Abiraterone Acetate Complexes with Biometals: Synthesis, Characterization in Solid and Solution, and the Nature of Chemical Bonding

Abstract

Abiraterone acetate (AbirAc) is the most used steroidal therapeutic agent for treatment of prostate cancer. The mainly hydrophobic molecular surface of AbirAc results in its poor solubility and plays an important role for retention of abiraterone in the cavity of the receptor formed by peptide chains and heme fragments. In order to evaluate the hydrolytic stability of AbirAc, to modify its solubility by formation of new solid forms and to model bonding of this medication with the heme, a series of d-metal complexes with AbirAc was obtained.
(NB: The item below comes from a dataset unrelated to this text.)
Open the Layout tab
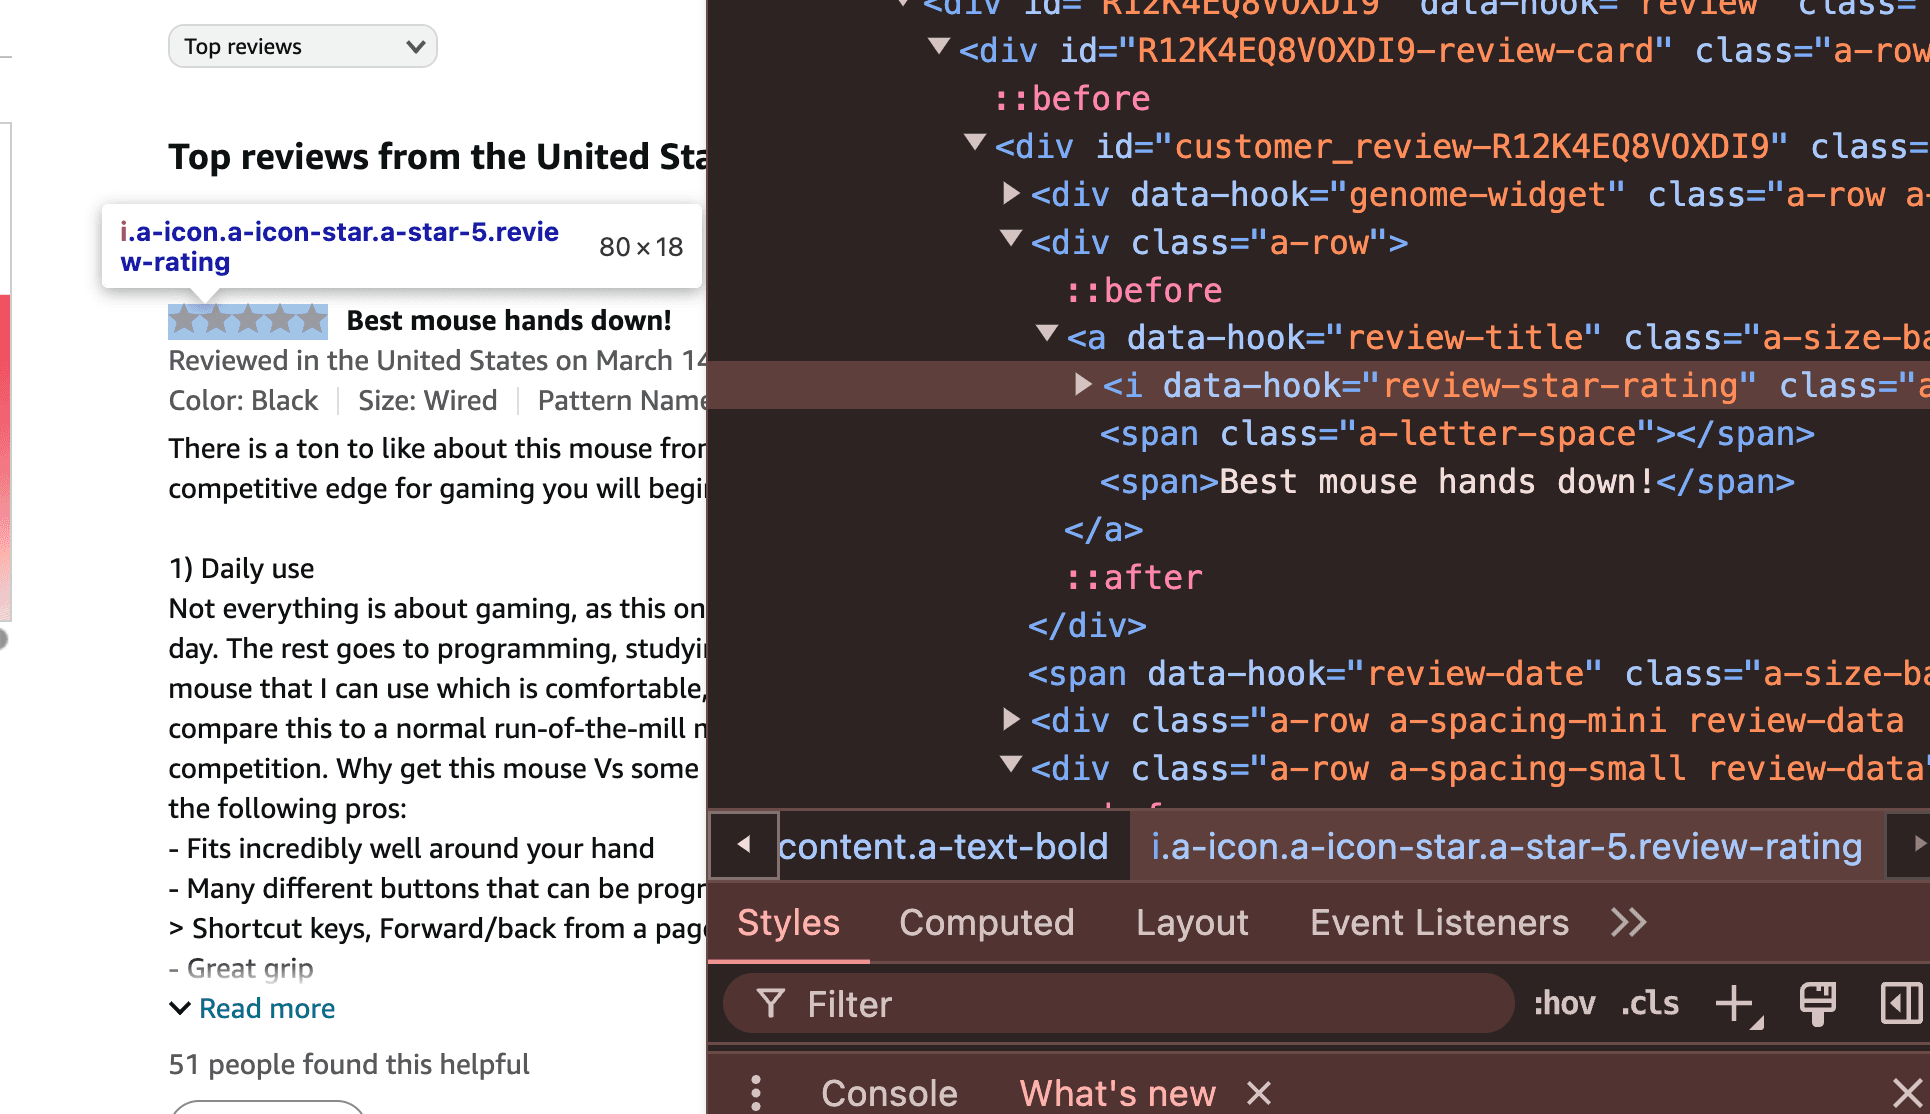This screenshot has width=1930, height=1114. pos(1192,922)
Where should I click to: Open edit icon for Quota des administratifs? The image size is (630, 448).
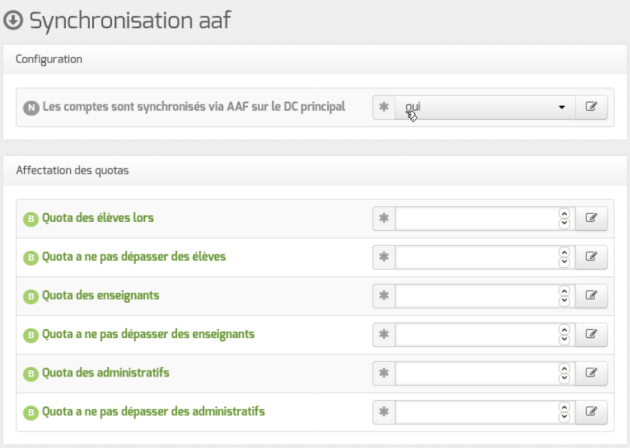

AbirAc remains stable in water, acetonitrile, tetrahydrofuran, and ethanol, and readily interacts with dications as a terminal ligand to create discrete complexes, including [FePC(AbirAc)2] and [ZnTPP(AbirAc)] (H2PC = phthalocyanine and H2TPP = 5,10,15,20-tetraphenylporphyrine) models for ligand–receptor bonding. In reactions with silver(I) nitrate, AbirAc acts as a bridge ligand. Energies of chemical bonding between AbirAc and these cations vary from 97 to 235 kJ mol−1 and exceed those between metal atoms and water molecules. This can be indicative of the ability of abiraterone to replace solvent molecules in the coordination sphere of biometals in living cells, although the model [ZnTPP] complex remains stable in CDCl3, CD2Cl2, and 1,1,2,2-tetrachloroethane-d2 solvents and decomposes in polar dimethylsulfoxide-d6 and methanol-d4 solvents, as follows from the 1H DOSY spectra. Dynamics of its behavior in 1,1,2,2-tetrachloroethane-d2 were studied by ROESY and NMR spectra.